Even so, Hochul will not be naming a new member to the board to meet the mandate. In June, she appointed Dr. John-Ross Rizzo, a professor of rehabilitation medicine at New York University; since childhood, Rizzo has had a degenerative eye condition called choroideremia, which affects peripheral and night vision and ultimately causes blindness.

Before Rizzo’s appointment, the MTA hadn’t had a board member with a disability since the departure last year of Victor Calise, who also headed the Mayor’s Office for People with Disabilities under former Mayor Bill de Blasio.

Calise was the only member in the board’s history with a mobility disability that required him to access the subway via elevator.

MTA board member Dr. John-Ross Rizzo in 2016.EnigmaSDB via Wikimedia Commons

The governor appoints six members to the MTA board, which is charged with voting on financial and policymaking matters for the transit agency controlling the subway, bus, commuter rail, and paratransit. The mayor of New York City appoints four members and the executives of Nassau, Suffolk, and Westchester counties each appoint one member, while Dutchess, Orange, Rockland, and Putnam counties are collectively represented by one member.

The board is nominally an independent body, but its budget and policy direction are predominantly controlled by the governor.

Playing catch-up on accessibility

The MTA is far behind other transit agencies in cities like Boston, San Francisco, and Washington D.C. in making its system accessible for people with disabilities. Just 29% of New York City Subway and Staten Island Railway stations are accessible via elevator, and much of the system is not compliant with the Americans With Disabilities Act passed more than three decades ago, requiring those with disabilities to go well out of their way to enter or exit the subway.

Wheelchair users are not the only people who navigate the subway with great difficulty. A lack of elevators is also a challenge for seniors and for people with strollers. Blind and vision-impaired people cannot read wayfinding signs and risk falling onto tracks without tactile warning strips on platforms, while hearing-impaired individuals are unable to listen to announcements in stations or aboard trains.

Last year, the MTA settled a pair of lawsuits brought by disability advocates and, in doing so, pledged that 95% of subway stations would be ADA-accessible by 2055. At that point, the ADA would be eligible for Medicare and Social Security if it were a person.

The MTA has committed a record $5 billion to accessibility upgrades in its current five-year capital plan, and pledges an even greater clip of investment in its next one as money flows in from congestion pricing. The agency also now has its first-ever Chief Accessibility Officer, Quemuel Arroyo, whose job entirely revolves around disability access.

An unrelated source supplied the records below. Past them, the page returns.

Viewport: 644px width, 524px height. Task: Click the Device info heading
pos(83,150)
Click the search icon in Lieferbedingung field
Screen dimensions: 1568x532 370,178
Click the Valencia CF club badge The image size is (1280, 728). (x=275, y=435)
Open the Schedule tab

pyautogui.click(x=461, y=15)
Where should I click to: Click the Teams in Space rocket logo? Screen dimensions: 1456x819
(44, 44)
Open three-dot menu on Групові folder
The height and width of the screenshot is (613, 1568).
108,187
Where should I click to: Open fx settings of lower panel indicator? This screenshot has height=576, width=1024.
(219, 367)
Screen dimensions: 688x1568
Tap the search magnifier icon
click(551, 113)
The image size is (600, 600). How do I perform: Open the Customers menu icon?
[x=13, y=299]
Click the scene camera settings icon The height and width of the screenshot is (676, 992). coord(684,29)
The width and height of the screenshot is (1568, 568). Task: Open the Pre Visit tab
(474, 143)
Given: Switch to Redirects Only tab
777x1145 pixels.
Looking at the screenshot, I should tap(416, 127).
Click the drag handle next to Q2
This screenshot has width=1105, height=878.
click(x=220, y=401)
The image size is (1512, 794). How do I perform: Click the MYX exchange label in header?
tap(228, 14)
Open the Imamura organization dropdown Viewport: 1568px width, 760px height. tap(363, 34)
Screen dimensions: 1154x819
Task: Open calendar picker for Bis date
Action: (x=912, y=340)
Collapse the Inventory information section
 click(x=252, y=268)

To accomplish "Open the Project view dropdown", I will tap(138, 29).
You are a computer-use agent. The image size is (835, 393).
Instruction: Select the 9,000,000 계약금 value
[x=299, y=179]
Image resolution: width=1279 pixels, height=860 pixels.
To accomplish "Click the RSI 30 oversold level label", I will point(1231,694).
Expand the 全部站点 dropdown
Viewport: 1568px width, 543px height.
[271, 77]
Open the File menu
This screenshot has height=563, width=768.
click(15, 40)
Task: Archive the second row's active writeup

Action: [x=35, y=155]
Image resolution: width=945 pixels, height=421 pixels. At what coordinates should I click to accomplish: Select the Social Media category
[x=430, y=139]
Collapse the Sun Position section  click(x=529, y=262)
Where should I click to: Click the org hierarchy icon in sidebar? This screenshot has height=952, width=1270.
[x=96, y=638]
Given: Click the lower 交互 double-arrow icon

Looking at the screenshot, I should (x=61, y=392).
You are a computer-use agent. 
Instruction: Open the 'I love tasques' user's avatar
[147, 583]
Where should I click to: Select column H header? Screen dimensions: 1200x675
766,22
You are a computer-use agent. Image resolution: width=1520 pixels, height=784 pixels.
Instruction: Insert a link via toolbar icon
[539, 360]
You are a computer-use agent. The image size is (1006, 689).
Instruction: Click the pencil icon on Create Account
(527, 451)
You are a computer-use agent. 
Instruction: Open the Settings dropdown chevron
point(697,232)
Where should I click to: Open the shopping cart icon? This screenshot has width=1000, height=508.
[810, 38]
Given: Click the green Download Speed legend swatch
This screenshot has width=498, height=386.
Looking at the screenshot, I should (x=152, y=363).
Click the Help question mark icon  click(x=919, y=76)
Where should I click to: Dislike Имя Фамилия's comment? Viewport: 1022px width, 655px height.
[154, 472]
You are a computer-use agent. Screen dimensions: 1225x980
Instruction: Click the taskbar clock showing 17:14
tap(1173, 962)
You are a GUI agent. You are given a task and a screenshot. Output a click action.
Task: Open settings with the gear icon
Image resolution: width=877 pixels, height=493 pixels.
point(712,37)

But problems persist beyond the decades-long timeline for full accessibility. Disabled riders and advocates have long decried the MTA’s paratransit service, Access-a-Ride, as unreliable: riders have to book trips a day or more in advance, and only during regular business hours, and riders are often taken out of their way as vans pick up other passengers. The MTA touted a 90% on-time performance rate for Access-a-Ride in October, but considers “on-time” to be a pickup within 20 minutes of an appointment.

Last year, the Justice Department wrote a letter to the MTA accusing Access-a-Ride of being noncompliant with the ADA, by failing to provide comparable levels of service to disabled riders as those without disabilities who can ride the subway or bus unencumbered.

Meanwhile, advocates have pilloried the MTA over its proposed limits on Access-a-Ride’s e-hail program, which allows riders to request paratransit rides on-demand like an Uber. A limited pool of Access-a-Ride customers eligible for e-hail was expanded in August, but raised the price of a trip to $5 and capped the number of trips riders could take per month, after which they must pay market prices for a for-hire vehicle.

Disability advocates applauded Hochul’s signing of the bill into law. Shannon McLennon-Wier, executive director of the Center for the Independence of the Disabled in New York, said the move is “advancing equity on the Board of the nation’s largest transit system.”

“This action truly speaks volumes regarding diversity, equity, and inclusion for disabled people living in New York City,” she noted.